Choe Yong Gon (L), vice premier of North Korea, was active in inter-Korea relations. In 2005, he met with his South Korea counterpart Park Byeong-won in Seoul to exchange a 12-point trade document. File photo by Yonhap
SEOUL, Aug. 12 (UPI) -- North Korean leader Kim Jong Un executed Vice Premier Choe Yong Gon by firing squad in May, less than a year after Kim appointed Choe to the high-ranking position.
An unidentified source on North Korea affairs said Choe, a 63-year-old veteran politician who traveled to South Korea in 2005, was killed for expressing frustration over Kim's forestation policies and for not achieving the expected results in other state projects, South Korean news agency Yonhap reported.

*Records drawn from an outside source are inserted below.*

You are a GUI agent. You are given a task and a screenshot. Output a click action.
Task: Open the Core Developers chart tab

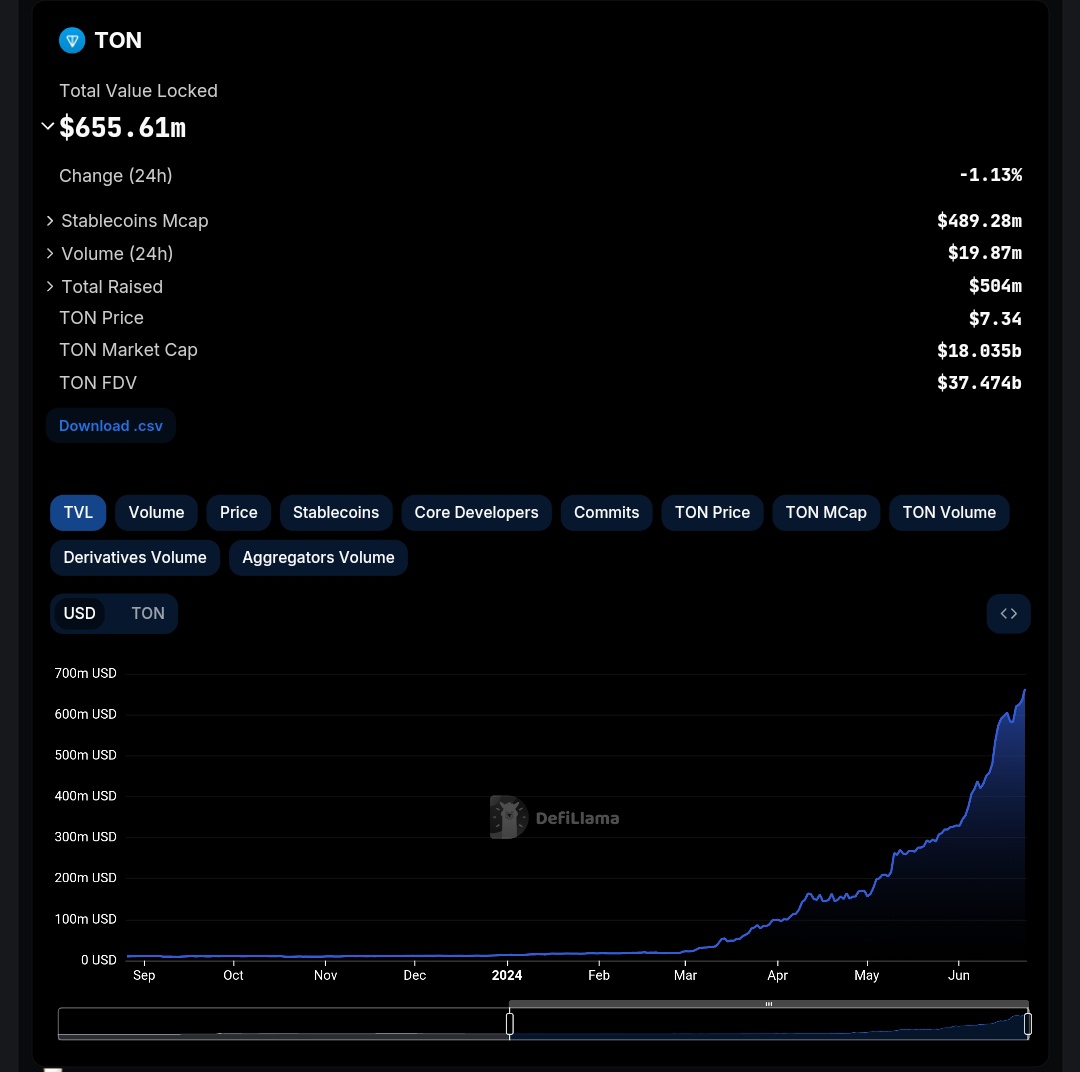pyautogui.click(x=476, y=512)
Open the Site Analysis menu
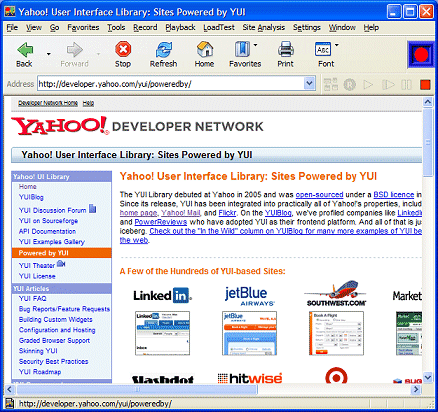438x412 pixels. [264, 27]
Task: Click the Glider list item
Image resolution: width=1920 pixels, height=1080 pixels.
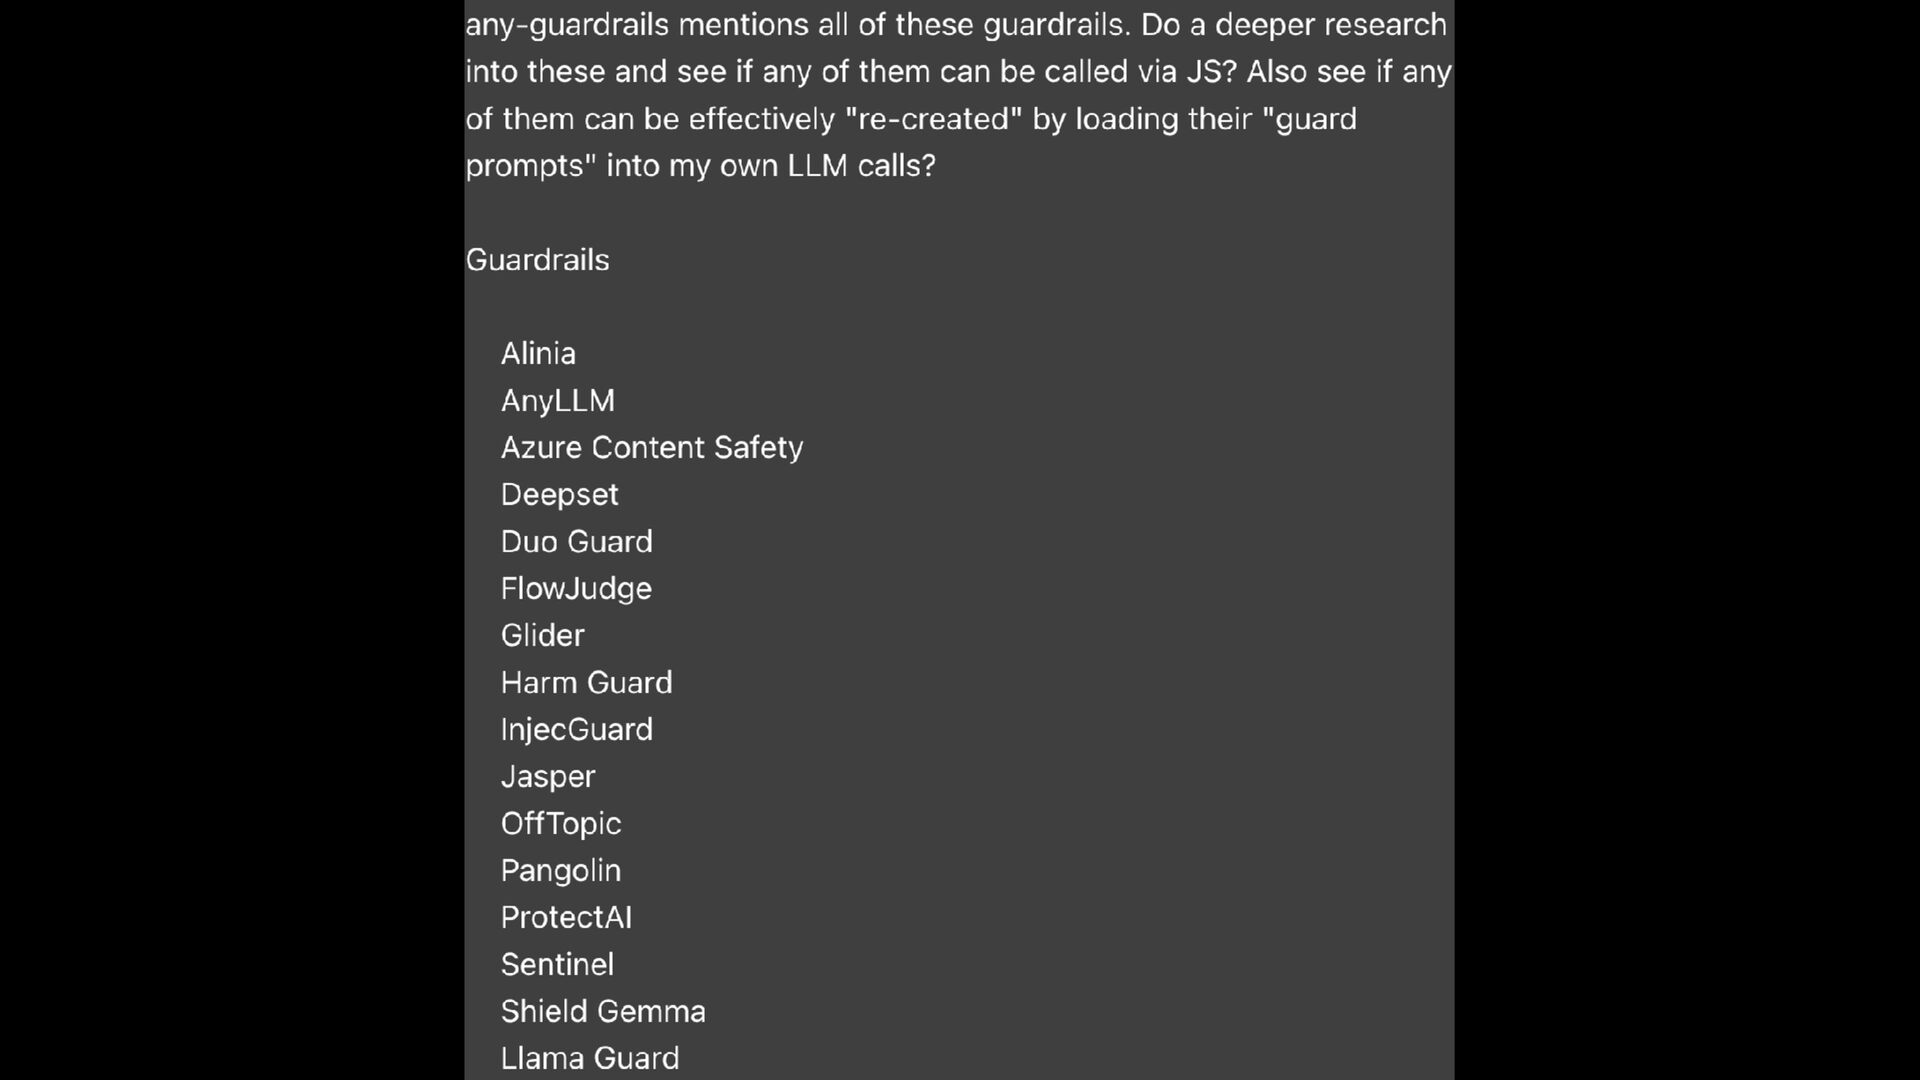Action: (542, 636)
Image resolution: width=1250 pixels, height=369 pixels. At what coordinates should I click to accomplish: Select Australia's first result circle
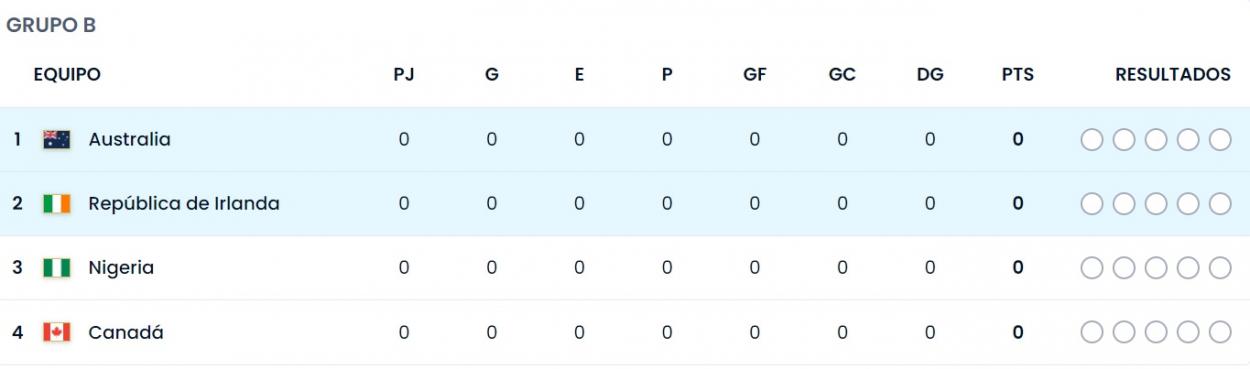1092,140
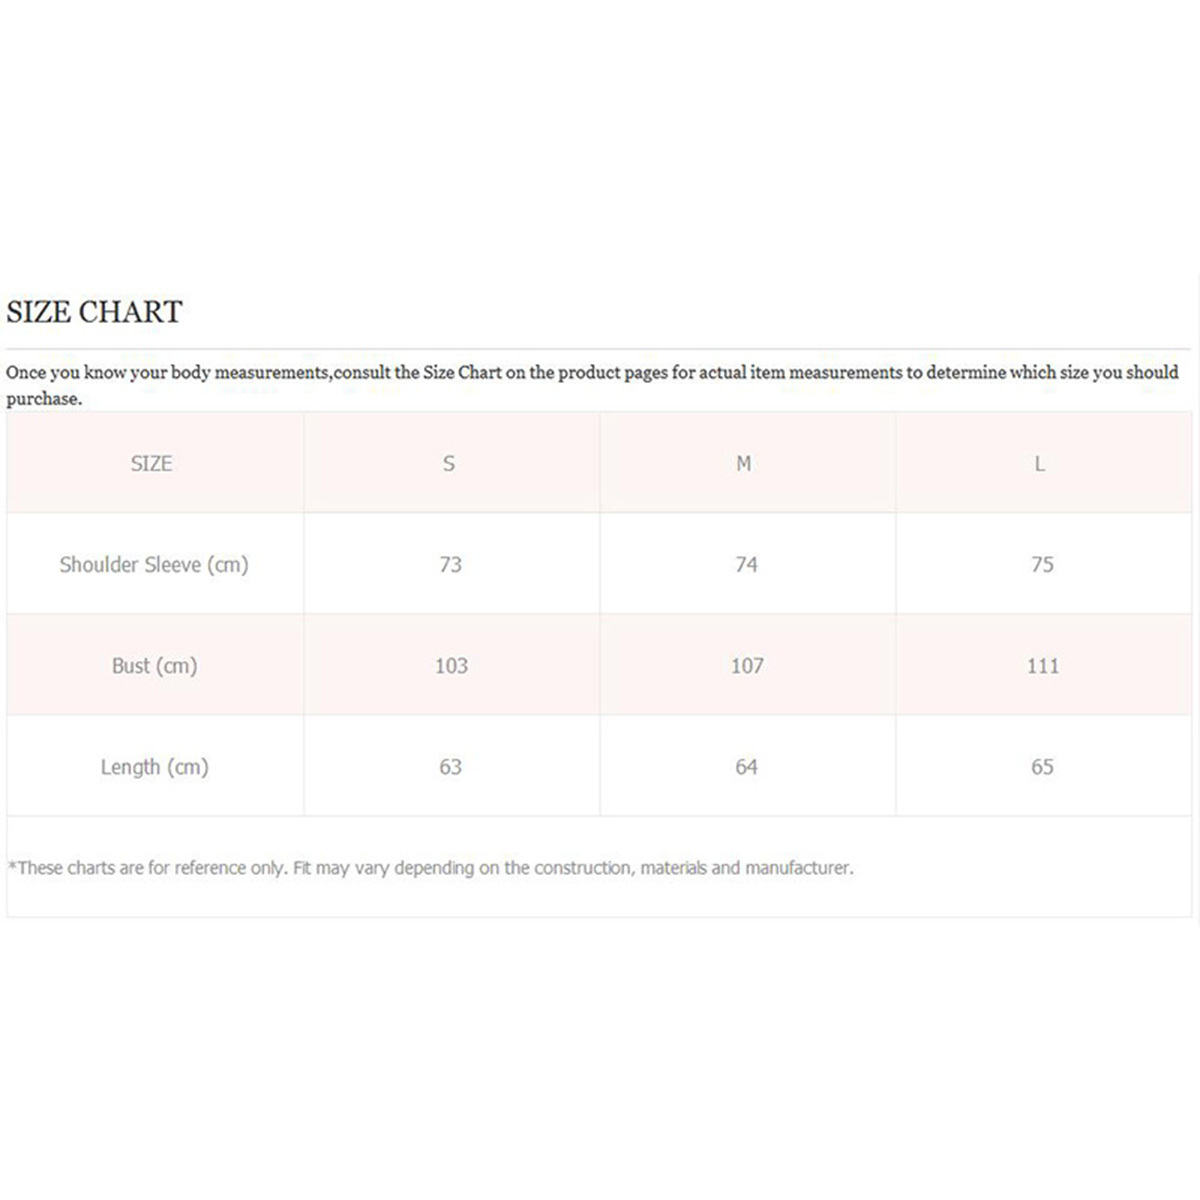Click shoulder sleeve value 74

pos(746,565)
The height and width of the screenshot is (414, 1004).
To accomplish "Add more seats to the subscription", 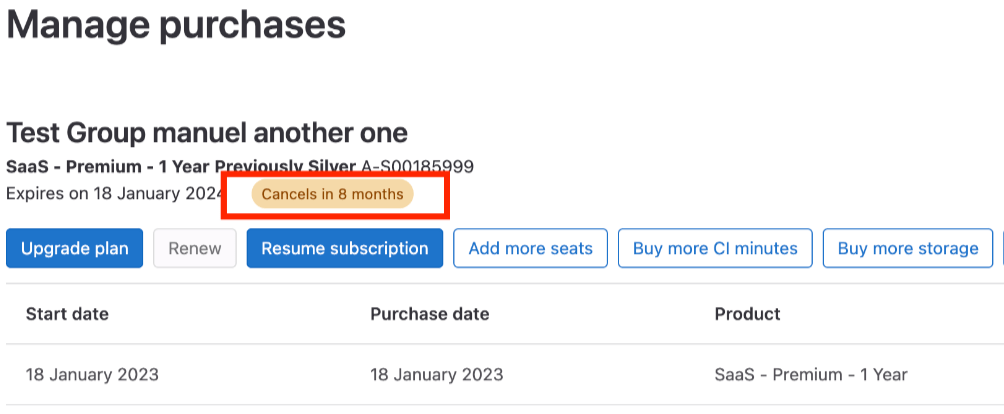I will point(530,249).
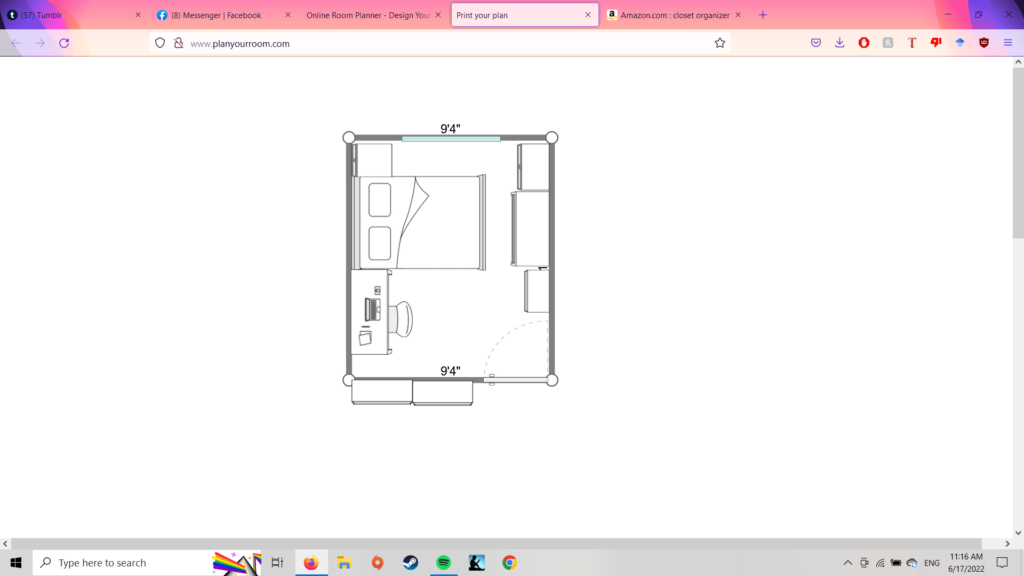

Choe was last seen in December at the third anniversary of Kim Jong Il's death but disappeared from the public eye soon after – prompting rumors of a demotion, South Korean television network KBS reported.
Choe played a pivotal role in North-South relations, and was the chief delegate of an inter-Korea economic cooperation meeting in June 2005. During the exchange, Seoul and Pyongyang approved a 12-point document that could improve trade between the two sides.
In 2006, Choe said in an interview with a North Korean magazine that he envisioned the Kaesong Industrial Complex as a future hub of inter-Korea logistics.
Kim appointed Choe to the vice premier position on June 19, 2014, and Choe worked on several regional projects related to farms and an iron fence factory.
The source on North Korea affairs said in addition to Choe, Kim Kun Sop, the vice chief of the Korean Workers' Party's organization bureau also was executed by firing squad.
Kim Kun Sop was found guilty of corruption by Minister of State Security Kim Won Hong and was executed alongside other regional officers, according to the source.
South Korea's National Intelligence Service has said North Korea has executed up to 70 people since Kim Jong Un fully assumed power in 2012.
Seoul's spy agency has said Kim executed Defense Minister Hyon Yong Chol for complaints about his leadership and according to South Korean analyst Chung Sung-jang the current leader should be regarded as more dangerous than his father Kim Jong Il.